2. Which of the sisters resonates with you personally? Claire believes everything–everyone–is temporary. She clings to home and makes herself content. Sydney’s philosophy is “you can’t hold on to everything,” and so has a history of very temporary, noncommittal relationships. Are their outlooks two sides of the same coin? What is the nature of the shift that occurs for each of them?
3. Sydney does what she feels she has to do in running with her daughter. What is your reaction to her dilemma, and her choice?
4. Sydney uses her birth name, Waverley, when she returns to her hometown, after hating the name all her life; she even gives her own daughter the Waverley surname. Why do you think she does this?
5. Do you relate to Emma’s passion for Hunter John? Is it possible for someone else to manipulate personal circumstances as Emma and her mother do?
6. How do you explain Claire’s attraction-repulsion to Tyler? Why do you think Claire sees violet sparks hovering around him the first time she meets him? What makes her eventually realize they are destined to be together?
7. Do you think a child can have the kind of insight and sensitivity that Bay demonstrates? Could a man have it? If not, why?
8. The four Waverley women in this novel (Claire, Sydney, Bay, Evanelle) have special gifts. Which of the four gifts would you like to have yourself?
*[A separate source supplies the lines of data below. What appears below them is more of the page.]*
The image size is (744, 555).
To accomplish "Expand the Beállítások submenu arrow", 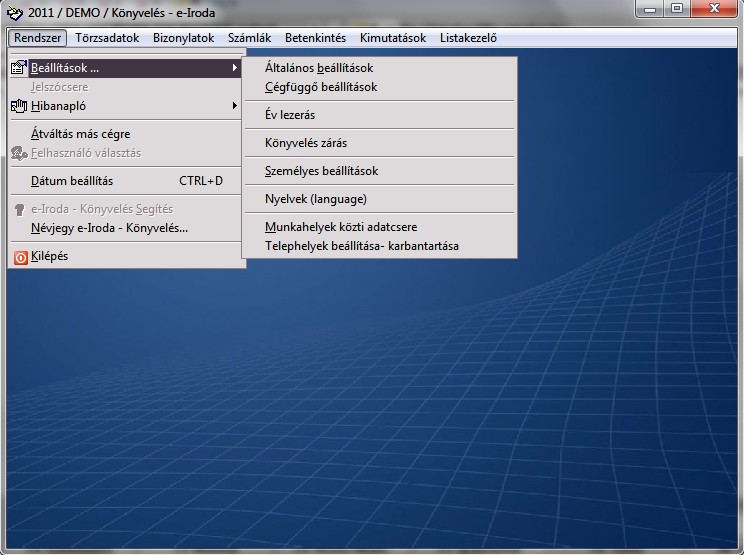I will [x=235, y=68].
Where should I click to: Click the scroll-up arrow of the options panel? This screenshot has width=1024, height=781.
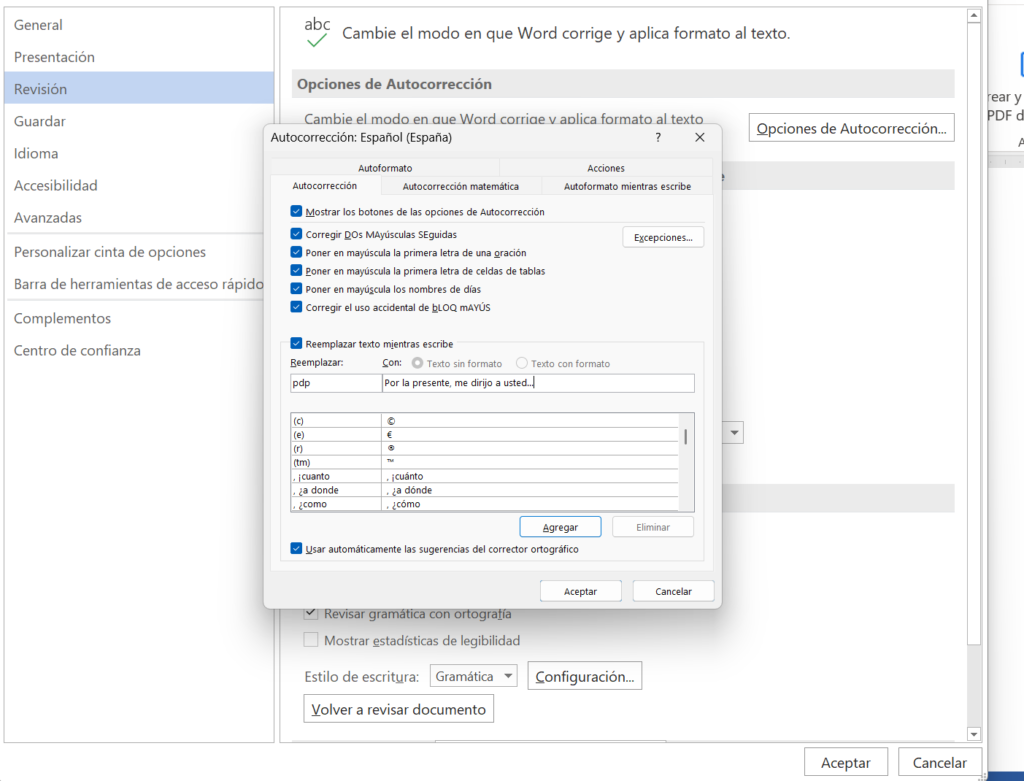pos(974,17)
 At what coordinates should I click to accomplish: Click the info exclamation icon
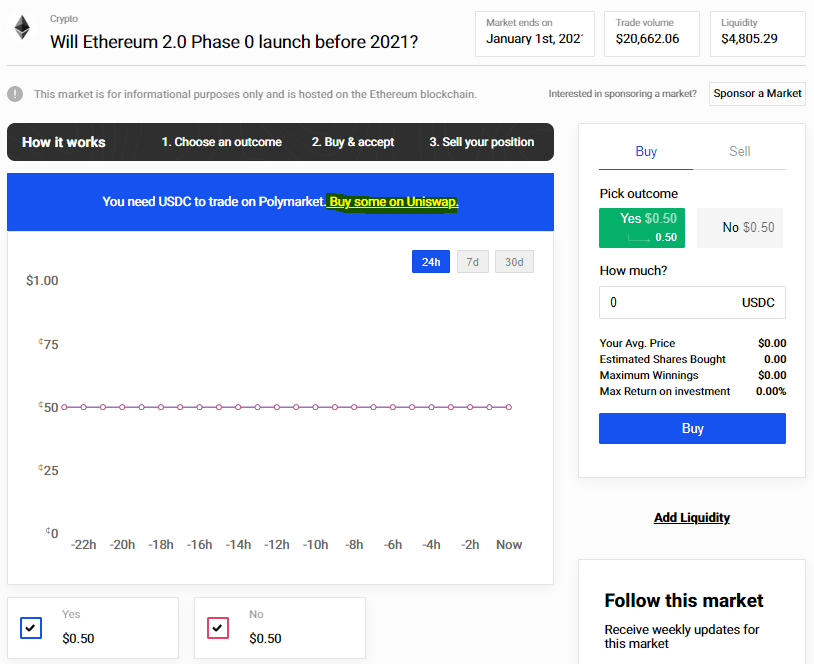coord(15,94)
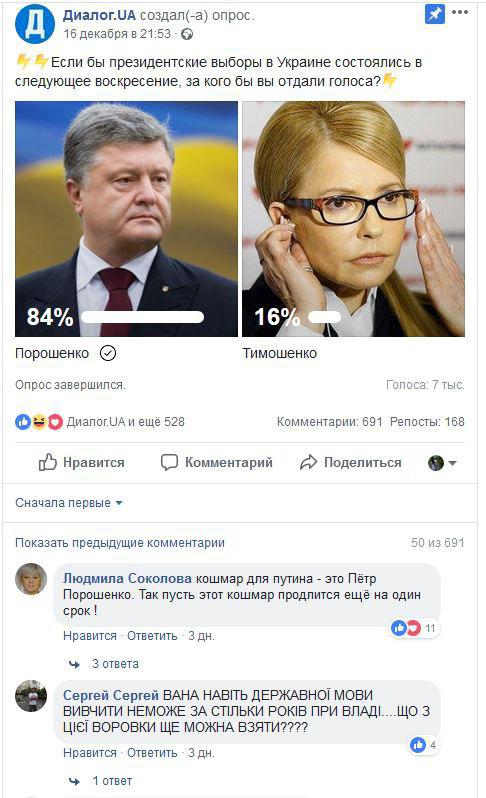Viewport: 486px width, 798px height.
Task: Open the profile avatar selector dropdown
Action: coord(442,463)
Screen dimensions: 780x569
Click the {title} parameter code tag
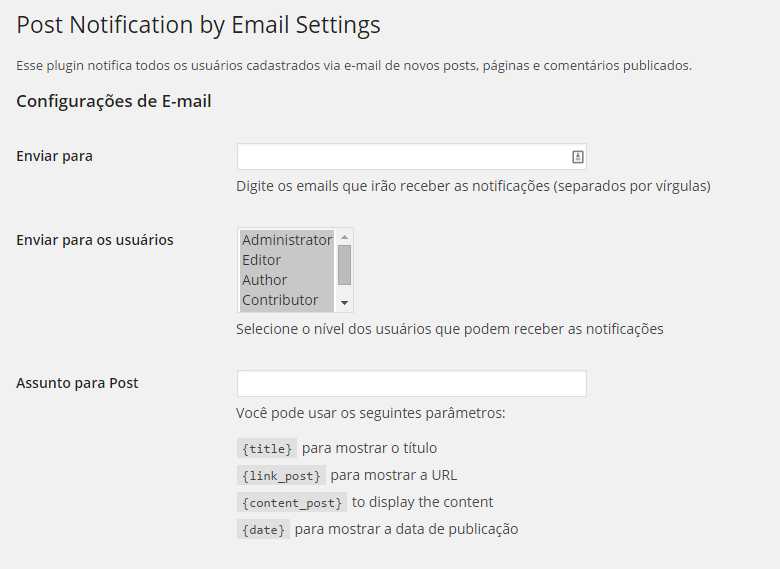[267, 449]
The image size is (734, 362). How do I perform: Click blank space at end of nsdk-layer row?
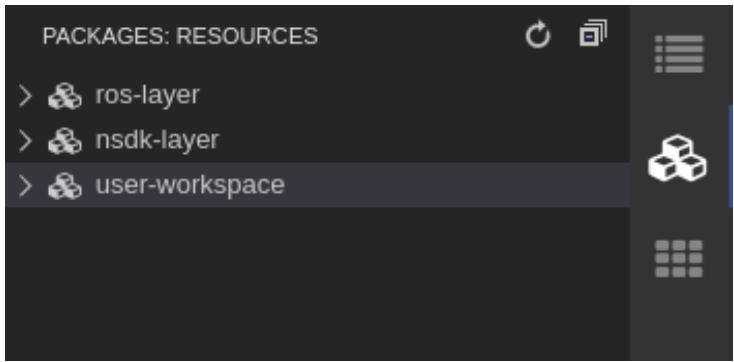click(x=424, y=141)
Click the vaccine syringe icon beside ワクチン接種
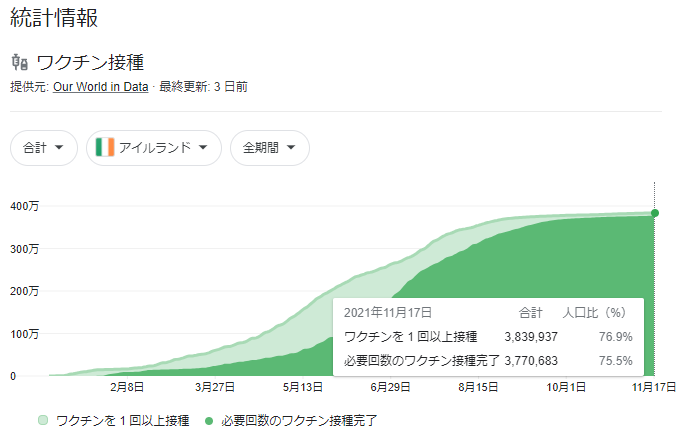The height and width of the screenshot is (437, 681). pyautogui.click(x=19, y=62)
Why?
9. Fred observes, “You are who you are, whether you like it or not, so why not like it?” How does this statement relate to the different characters in the book?
10. Claire thinks, “When you tell a secret to someone, embarrassing or not, it forms a connection. That person means something to you simply by virtue of what he knows.” Do you agree with this? Can a secret be a positive thing? A negative thing?
11. Which character changes the most over the course of the book? What does he or she learn? What had to take place in order for this to happen?
12. Do you consider this to be a “southern” novel? Besides its setting, what characteristics make it so?
13. If you knew that biting into a Waverley apple would reveal your future… would you bite? Why or why not?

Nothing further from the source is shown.